*Stated exercise 1*: In the reflection on interest-based learning, reproduce the passage between "What did you disagree" and "shared creative processes.", inclusive.
*Stated exercise 2*: According to the reflection on interest-based learning, whose creative spiral does the writer blend with the "hanging out, messing around, geeking out" heuristic?

*Extract to read*:
That learning should be interest-based is, to me, obvious; I base the curriculum of several digital journalism courses solely upon students following their interests. Of course, as a teacher, I also do my damnedest daily to wallop kids with material they will not only not approach with interest, but be bored by in large percentages. Such is the lot of the literature teacher in a traditional sense (there’s room for change here, but I’m only scratching the surface). Still, plenty of stimulation from the readings and videos arose, and my short reflection is here, numbered by question:
What did you find most interesting or surprising in the readings?
What did you disagree with or have questions about?
1. I’ve written about Living and Learning With New Media before here and here. I love it, particularly the “hanging out, messing around, geeking out” heuristic. Providing the time, space, resources, and social opportunities for kids to work together or independently on chasing personal interests and to produce media (in my courses’ cases) based on it is my favorite part of my current job. Blending this heuristic with Mitchel Resnick’s brilliant creative spiral of Imagine Create-Play-Share-Reflect-Imagine provides the foundation for providing supportive learning environments for students to explore their own and shared creative processes.
2. However, what I found surprising, if not totally so, was how hard Joi Ito jumped up and down on school and his experience in it. Almost nobody goes broke in America these days by excoriating school; I also didn’t enjoy most of it, which is why I teach. Still, the degree to which academics beat up K-12 school is disconcerting to me and is a drumbeat that grows particularly tiresome, if not obviously hypocritical. (/soapbox)

*Source material*:
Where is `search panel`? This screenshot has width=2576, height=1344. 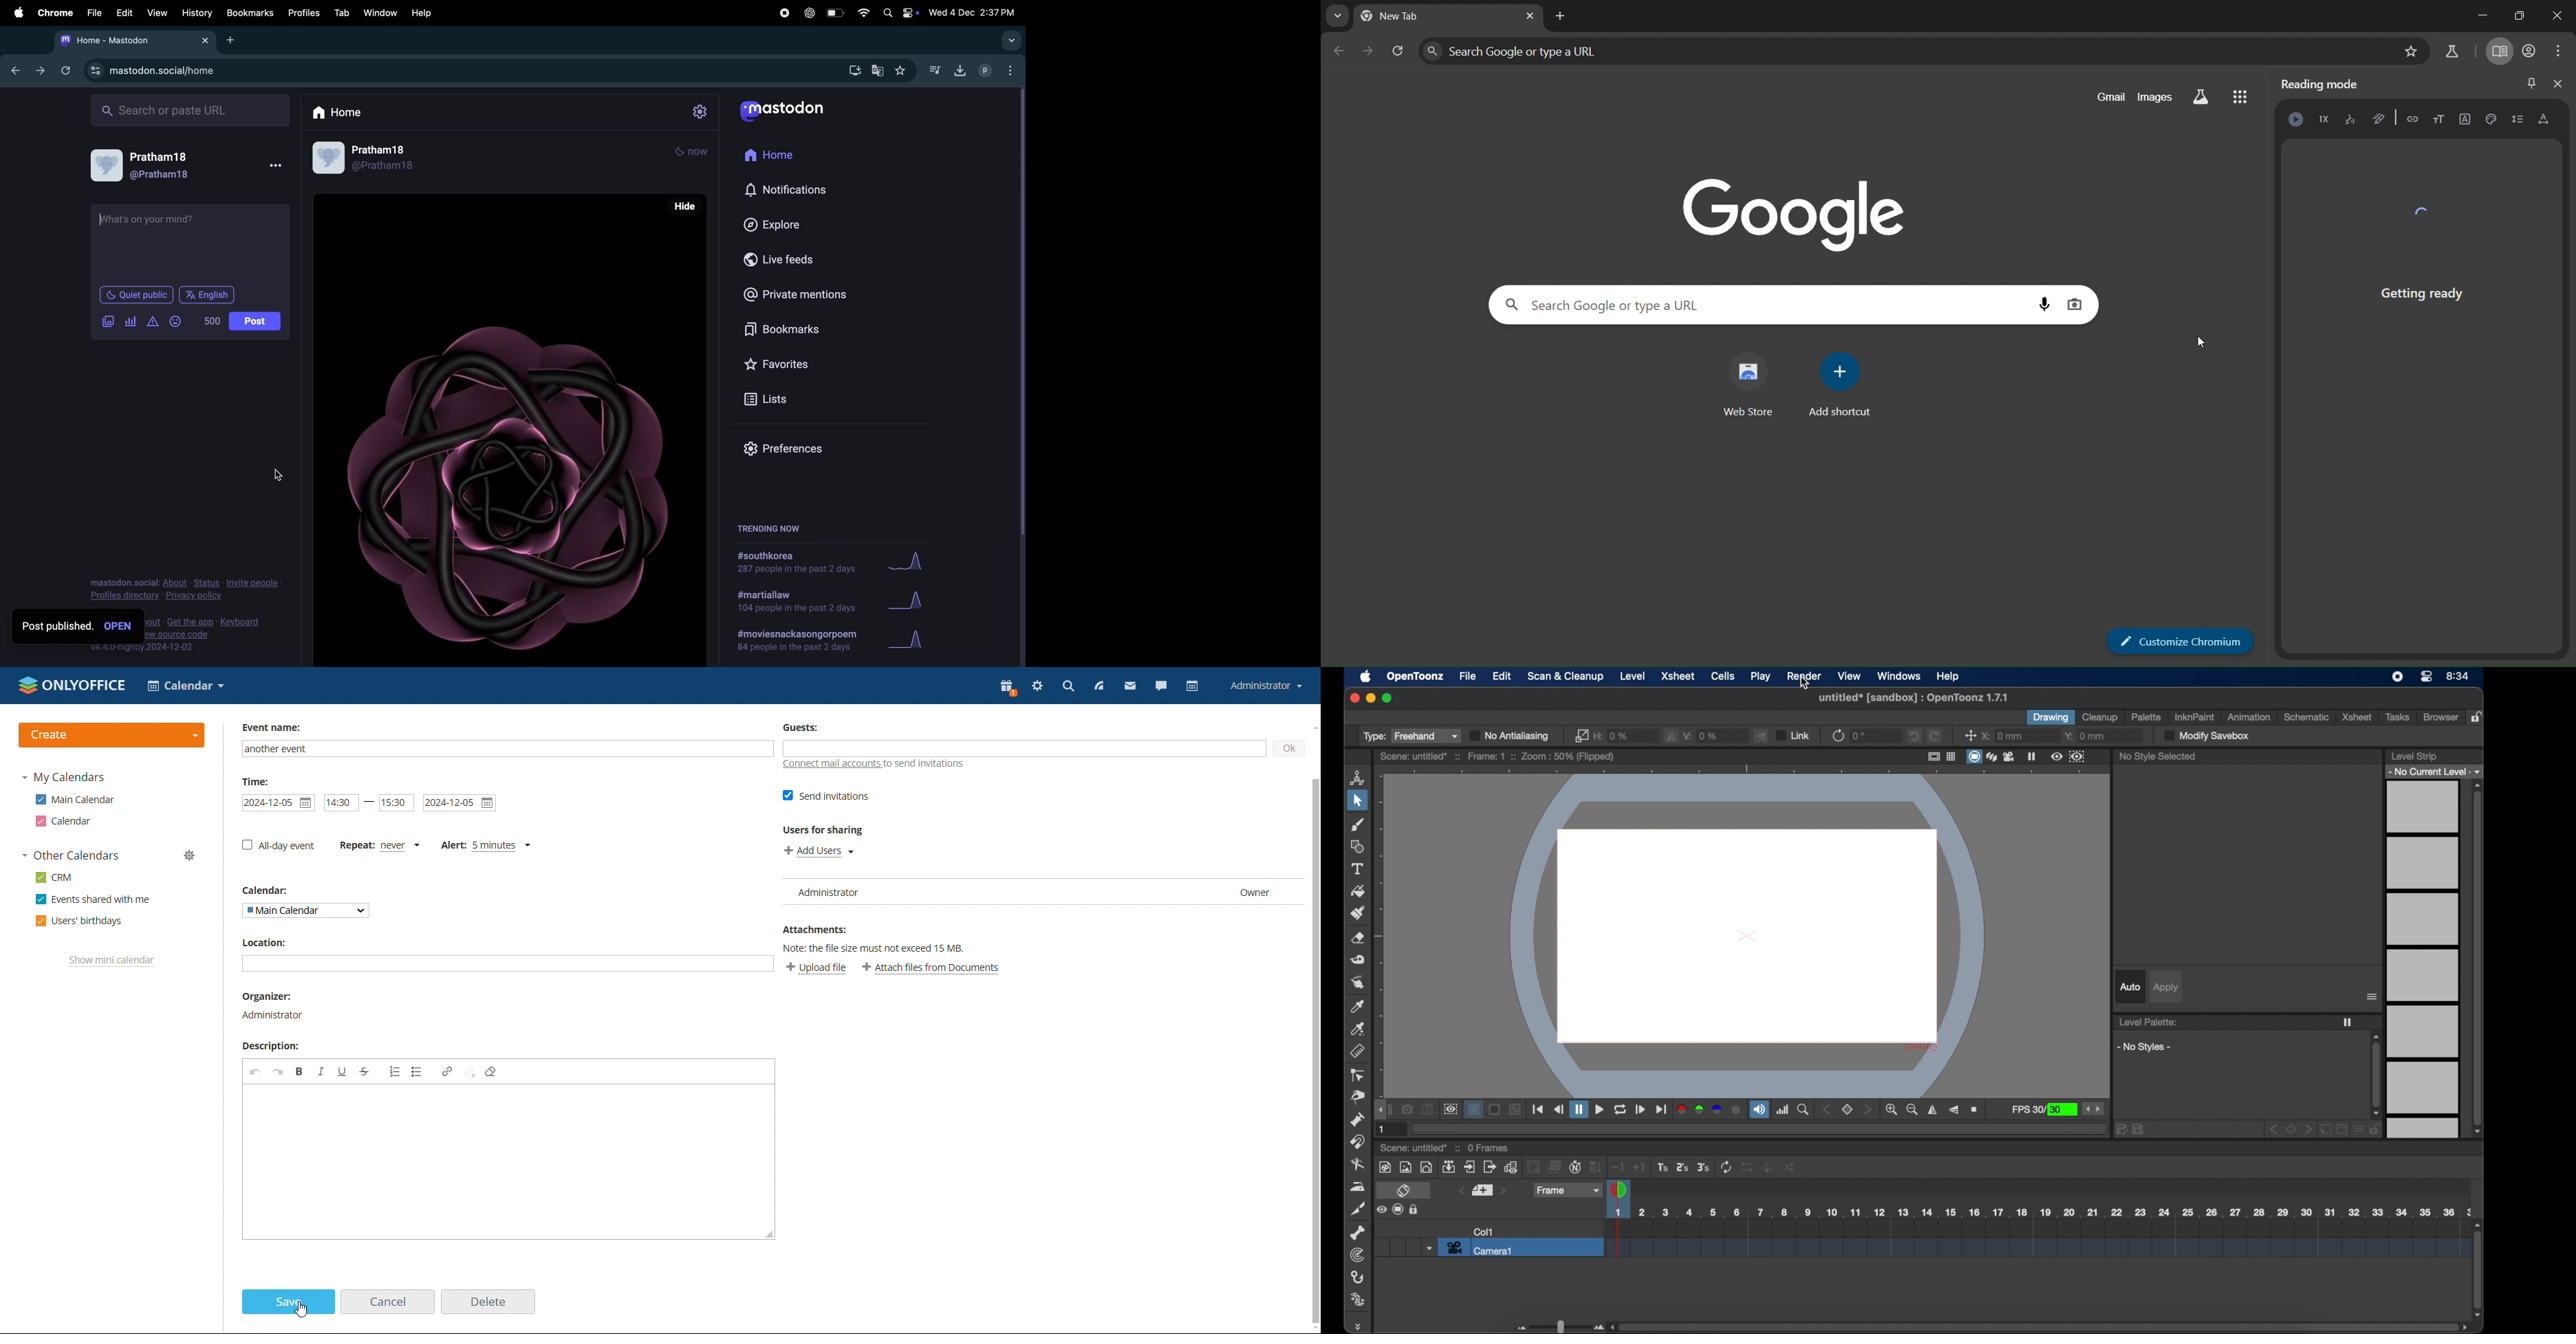 search panel is located at coordinates (1565, 48).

*Exercise solution 1*:
What did you disagree with or have questions about?
1. I’ve written about Living and Learning With New Media before here and here. I love it, particularly the “hanging out, messing around, geeking out” heuristic. Providing the time, space, resources, and social opportunities for kids to work together or independently on chasing personal interests and to produce media (in my courses’ cases) based on it is my favorite part of my current job. Blending this heuristic with Mitchel Resnick’s brilliant creative spiral of Imagine Create-Play-Share-Reflect-Imagine provides the foundation for providing supportive learning environments for students to explore their own and shared creative processes.

*Exercise solution 2*: Mitchel Resnick's.